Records

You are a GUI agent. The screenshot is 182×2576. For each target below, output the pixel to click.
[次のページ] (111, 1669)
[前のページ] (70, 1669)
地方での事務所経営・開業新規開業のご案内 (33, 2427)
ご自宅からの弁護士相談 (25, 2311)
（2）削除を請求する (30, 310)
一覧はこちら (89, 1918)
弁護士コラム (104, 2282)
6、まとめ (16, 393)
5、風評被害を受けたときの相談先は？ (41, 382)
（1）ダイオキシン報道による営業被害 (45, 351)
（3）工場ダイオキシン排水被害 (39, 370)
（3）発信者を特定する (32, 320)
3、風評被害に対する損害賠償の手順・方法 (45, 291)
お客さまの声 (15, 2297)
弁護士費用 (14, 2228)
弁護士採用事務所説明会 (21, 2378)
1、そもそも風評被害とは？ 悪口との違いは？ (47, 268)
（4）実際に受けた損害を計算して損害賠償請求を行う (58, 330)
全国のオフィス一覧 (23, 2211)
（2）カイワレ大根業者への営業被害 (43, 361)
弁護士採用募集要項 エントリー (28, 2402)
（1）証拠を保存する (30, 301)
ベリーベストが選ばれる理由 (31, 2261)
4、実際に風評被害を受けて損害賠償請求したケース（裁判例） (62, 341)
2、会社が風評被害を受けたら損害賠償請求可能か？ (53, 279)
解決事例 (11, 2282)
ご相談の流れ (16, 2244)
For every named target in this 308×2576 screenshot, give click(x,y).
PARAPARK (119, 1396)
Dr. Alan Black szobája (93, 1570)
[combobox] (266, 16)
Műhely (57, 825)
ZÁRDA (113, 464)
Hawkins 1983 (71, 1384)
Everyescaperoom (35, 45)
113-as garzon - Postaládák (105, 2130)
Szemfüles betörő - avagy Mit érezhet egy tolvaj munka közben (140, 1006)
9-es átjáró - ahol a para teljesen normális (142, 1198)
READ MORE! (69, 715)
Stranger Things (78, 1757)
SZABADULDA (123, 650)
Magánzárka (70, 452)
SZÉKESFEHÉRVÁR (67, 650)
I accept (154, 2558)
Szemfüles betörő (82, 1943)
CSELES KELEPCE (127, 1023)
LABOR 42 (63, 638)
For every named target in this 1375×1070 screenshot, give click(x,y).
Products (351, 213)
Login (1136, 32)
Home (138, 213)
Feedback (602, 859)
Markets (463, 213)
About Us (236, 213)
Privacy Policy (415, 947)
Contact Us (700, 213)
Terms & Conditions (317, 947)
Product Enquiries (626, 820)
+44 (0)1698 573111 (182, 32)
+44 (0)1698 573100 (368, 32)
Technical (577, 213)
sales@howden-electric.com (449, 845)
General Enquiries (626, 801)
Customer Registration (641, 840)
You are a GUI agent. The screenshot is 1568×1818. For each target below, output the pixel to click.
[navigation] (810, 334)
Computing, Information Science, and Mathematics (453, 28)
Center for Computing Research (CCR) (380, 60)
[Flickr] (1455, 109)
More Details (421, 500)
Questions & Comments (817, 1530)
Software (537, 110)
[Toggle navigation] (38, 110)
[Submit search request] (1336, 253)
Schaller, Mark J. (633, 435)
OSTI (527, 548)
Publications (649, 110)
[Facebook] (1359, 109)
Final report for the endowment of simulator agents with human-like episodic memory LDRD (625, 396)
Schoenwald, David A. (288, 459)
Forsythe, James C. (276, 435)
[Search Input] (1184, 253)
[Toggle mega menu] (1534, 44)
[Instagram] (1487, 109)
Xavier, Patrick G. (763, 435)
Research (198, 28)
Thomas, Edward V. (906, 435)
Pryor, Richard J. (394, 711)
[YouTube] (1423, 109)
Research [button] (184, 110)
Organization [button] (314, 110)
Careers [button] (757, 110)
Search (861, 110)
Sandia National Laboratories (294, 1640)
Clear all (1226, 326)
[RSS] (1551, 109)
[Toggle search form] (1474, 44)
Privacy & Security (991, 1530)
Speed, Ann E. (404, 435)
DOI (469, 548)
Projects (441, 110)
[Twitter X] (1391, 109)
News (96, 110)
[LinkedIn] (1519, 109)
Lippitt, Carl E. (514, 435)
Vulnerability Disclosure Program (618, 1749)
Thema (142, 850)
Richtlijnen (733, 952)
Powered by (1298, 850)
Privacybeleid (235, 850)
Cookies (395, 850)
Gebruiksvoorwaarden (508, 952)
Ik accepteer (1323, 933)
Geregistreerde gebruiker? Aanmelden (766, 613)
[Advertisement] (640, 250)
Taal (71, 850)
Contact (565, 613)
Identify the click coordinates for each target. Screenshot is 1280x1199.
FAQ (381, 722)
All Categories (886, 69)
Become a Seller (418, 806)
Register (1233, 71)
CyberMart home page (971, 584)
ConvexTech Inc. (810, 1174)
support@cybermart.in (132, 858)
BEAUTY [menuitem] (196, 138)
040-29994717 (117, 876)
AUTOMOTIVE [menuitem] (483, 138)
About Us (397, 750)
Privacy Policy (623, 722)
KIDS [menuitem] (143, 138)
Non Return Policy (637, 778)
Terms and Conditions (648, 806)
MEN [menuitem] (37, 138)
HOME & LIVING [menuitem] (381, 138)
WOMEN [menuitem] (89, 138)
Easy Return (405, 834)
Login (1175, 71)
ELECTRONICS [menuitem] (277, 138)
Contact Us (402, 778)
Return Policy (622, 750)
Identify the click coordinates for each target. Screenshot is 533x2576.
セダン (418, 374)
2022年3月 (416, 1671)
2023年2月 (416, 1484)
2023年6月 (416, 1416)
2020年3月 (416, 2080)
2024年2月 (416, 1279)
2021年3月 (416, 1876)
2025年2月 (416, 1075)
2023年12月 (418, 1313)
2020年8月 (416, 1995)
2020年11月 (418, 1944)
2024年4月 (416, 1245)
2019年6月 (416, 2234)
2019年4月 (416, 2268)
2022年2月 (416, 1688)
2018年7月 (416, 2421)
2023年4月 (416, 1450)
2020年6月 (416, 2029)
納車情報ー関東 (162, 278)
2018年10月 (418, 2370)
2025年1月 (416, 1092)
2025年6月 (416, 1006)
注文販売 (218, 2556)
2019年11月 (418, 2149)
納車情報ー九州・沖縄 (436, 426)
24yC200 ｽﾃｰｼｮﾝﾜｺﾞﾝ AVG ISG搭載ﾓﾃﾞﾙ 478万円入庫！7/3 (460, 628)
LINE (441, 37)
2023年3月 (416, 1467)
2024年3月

» **PROBLEM STATEMENT**
Retype the lines of the records exactly, starting at the line that contains "CyberMart home page (971, 584)" and ending with the final line of the records.

» **FULL OUTPUT**
CyberMart home page (971, 584)
ConvexTech Inc. (810, 1174)
support@cybermart.in (132, 858)
BEAUTY [menuitem] (196, 138)
040-29994717 (117, 876)
AUTOMOTIVE [menuitem] (483, 138)
About Us (397, 750)
Privacy Policy (623, 722)
KIDS [menuitem] (143, 138)
Non Return Policy (637, 778)
Terms and Conditions (648, 806)
MEN [menuitem] (37, 138)
HOME & LIVING [menuitem] (381, 138)
WOMEN [menuitem] (89, 138)
Easy Return (405, 834)
Login (1175, 71)
ELECTRONICS [menuitem] (277, 138)
Contact Us (402, 778)
Return Policy (622, 750)
Identify the click coordinates for each target. Screenshot is 533x2576.
セダン (418, 374)
2022年3月 (416, 1671)
2023年2月 (416, 1484)
2023年6月 (416, 1416)
2020年3月 (416, 2080)
2024年2月 (416, 1279)
2021年3月 (416, 1876)
2025年2月 (416, 1075)
2023年12月 (418, 1313)
2020年8月 (416, 1995)
2020年11月 (418, 1944)
2024年4月 (416, 1245)
2019年6月 (416, 2234)
2019年4月 (416, 2268)
2022年2月 (416, 1688)
2018年7月 (416, 2421)
2023年4月 (416, 1450)
2020年6月 (416, 2029)
納車情報ー関東 (162, 278)
2018年10月 (418, 2370)
2025年1月 (416, 1092)
2025年6月 (416, 1006)
注文販売 (218, 2556)
2019年11月 (418, 2149)
納車情報ー九州・沖縄 (436, 426)
24yC200 ｽﾃｰｼｮﾝﾜｺﾞﾝ AVG ISG搭載ﾓﾃﾞﾙ 478万円入庫！7/3 (460, 628)
LINE (441, 37)
2023年3月 (416, 1467)
2024年3月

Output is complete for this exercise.